E não é difícil perceber que inclusive as guerras de nossos dias são espelho das escolhas que nossa época faz. Parece ruir um mundo, brotando o desejo de um mundo novo, possível quando Deus é acolhido, e o que é de Deus, com o timbre que só ele tem, seja a ele devolvido! Cabe-nos olhar para o alto e pedir ao Pai do Céu que recolha os cacos de nossas edificações físicas, morais e sociais destruídas, para fazer uma nova obra de arte, um mosaico como só ele sabe fazer, para que venha à tona uma nova etapa da história, na redescoberta de Jesus Cristo e de seu Evangelho.

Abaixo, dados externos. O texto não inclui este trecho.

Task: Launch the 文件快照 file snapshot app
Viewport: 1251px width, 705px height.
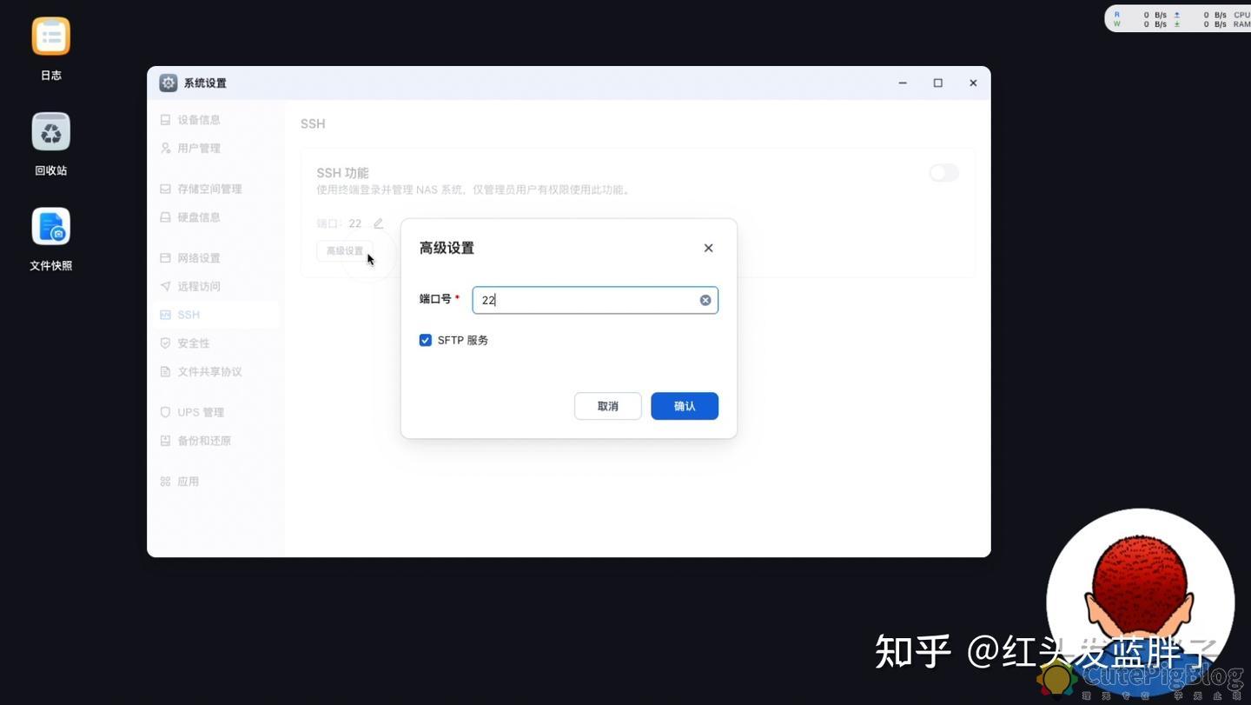Action: (x=50, y=226)
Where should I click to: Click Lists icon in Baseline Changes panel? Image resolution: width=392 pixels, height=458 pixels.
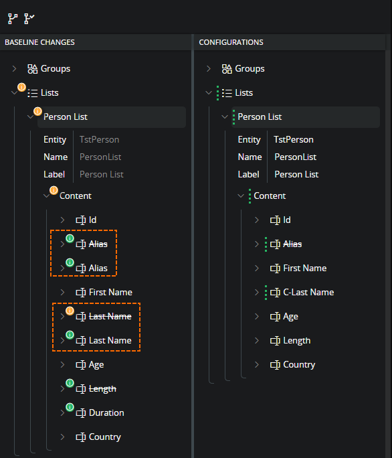pyautogui.click(x=32, y=93)
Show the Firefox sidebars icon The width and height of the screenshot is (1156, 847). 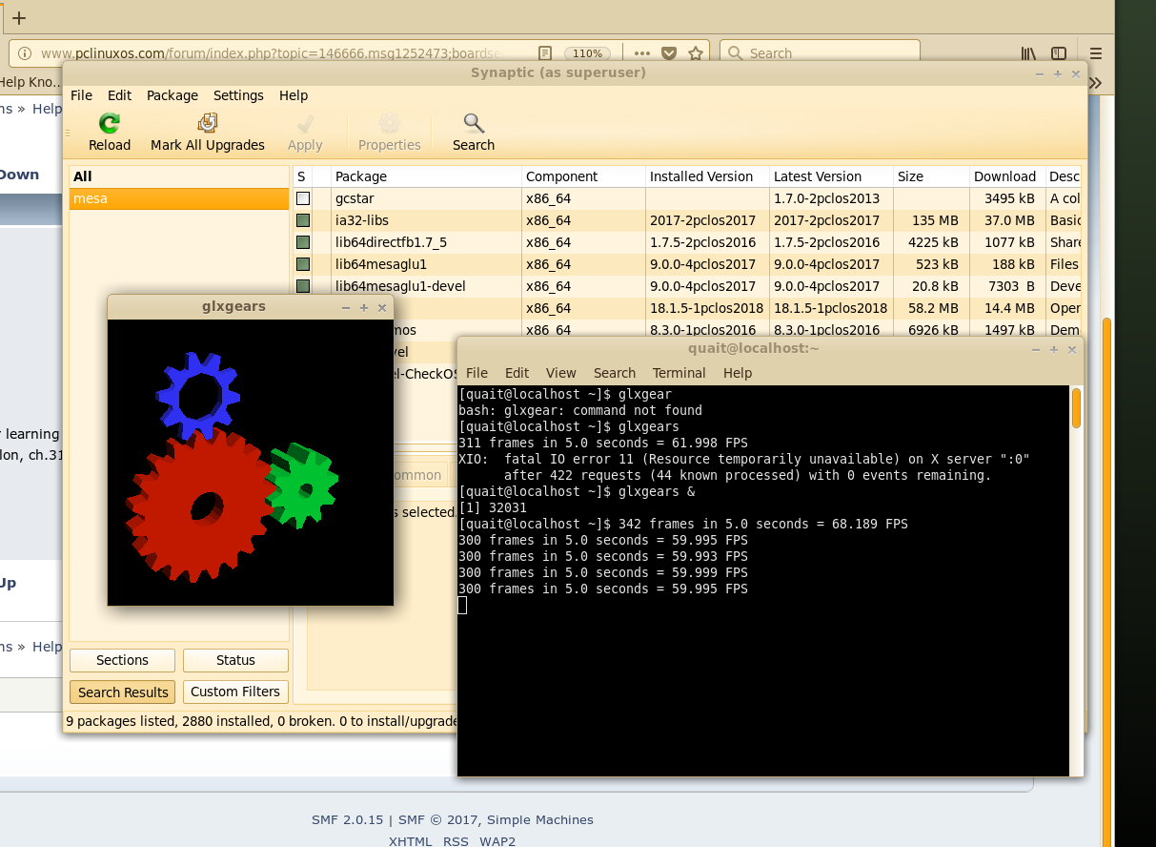1059,53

Como vemos no Evangelho, Jesus se confrontou com os poderes de seu tempo, simbolizados pela força dos romanos invasores e autoridades religiosas. Muitas foram as armadilhas preparadas por perguntas capciosas (Cf. Mt 22,15-21). Pagar impostos, obedecer às leis civis, construir a cidadania, argumentos válidos desde priscas eras e até hoje atuais, são obrigações simbolizadas numa moeda e na figura de “César”! Os cristãos dos primeiros tempos sabiam que palavras, ainda que pronunciadas maldosamente pelos fariseus, correspondiam à plena verdade, pois eram convictos de que Jesus é verdadeiro e ensina o caminho para Deus. Mais esperto e inteligente é o Senhor, sempre capaz de devolver a pergunta. Antes do César representado na moeda está aquilo que é de Deus, o coração humano. Não é possível organizar a vida, orientar a construção da sociedade e das cidades, ou conduzir a política a um porto seguro, quando os homens e as mulheres não se rendem ao Evangelho e seus valores, assim como às sementes do Verbo de Deus plantadas pelo Espírito Santo em todos os quadrantes da terra ou nas manifestações religiosas e do saber humano.

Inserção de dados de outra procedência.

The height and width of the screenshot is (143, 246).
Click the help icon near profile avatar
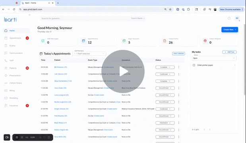[229, 18]
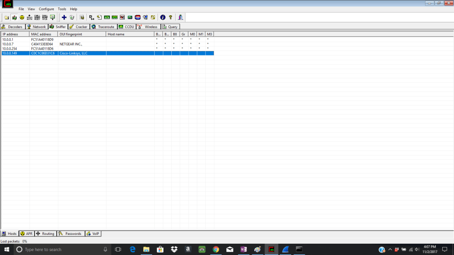
Task: Click the open folder toolbar icon
Action: coord(6,17)
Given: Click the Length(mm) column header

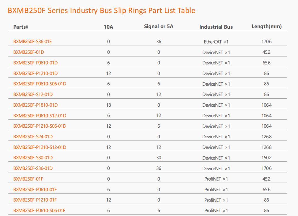Looking at the screenshot, I should pos(267,26).
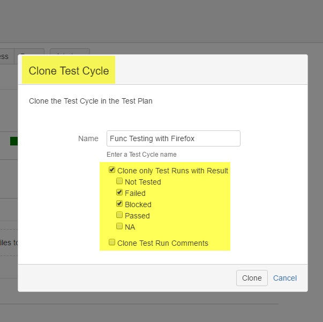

De forma profética, o Concílio Vaticano II preconizou dramas e desafios que vivemos hoje (Cf. Gaudium et Spes, 36): “Muitos parecem temer que a íntima ligação entre a atividade humana e a religião constitua um obstáculo para a autonomia dos homens, das sociedades ou das ciências. Se por autonomia das realidades terrenas se entende que as coisas criadas e as próprias sociedades têm leis e valores próprios, que o homem irá gradualmente descobrindo, utilizando e organizando, é perfeitamente legítimo exigir tal autonomia. Trata-se de algo inteiramente de acordo com a vontade do Criador… Se, porém, com as palavras “autonomia das realidades temporais” se entende que as criaturas não dependem de Deus e que o homem pode usar delas sem as ordenar ao Criador, ninguém que acredite em Deus deixa de ver a falsidade de tais afirmações. Sem o Criador, a criatura não subsiste. De resto, todas as pessoas que crêem, de qualquer religião, sempre souberam ouvir a sua voz e manifestação na linguagem das criaturas. Antes, se se esquece Deus, a própria criatura se obscurece”. Acolhamos o desafio à conversão que tais palavras suscitam!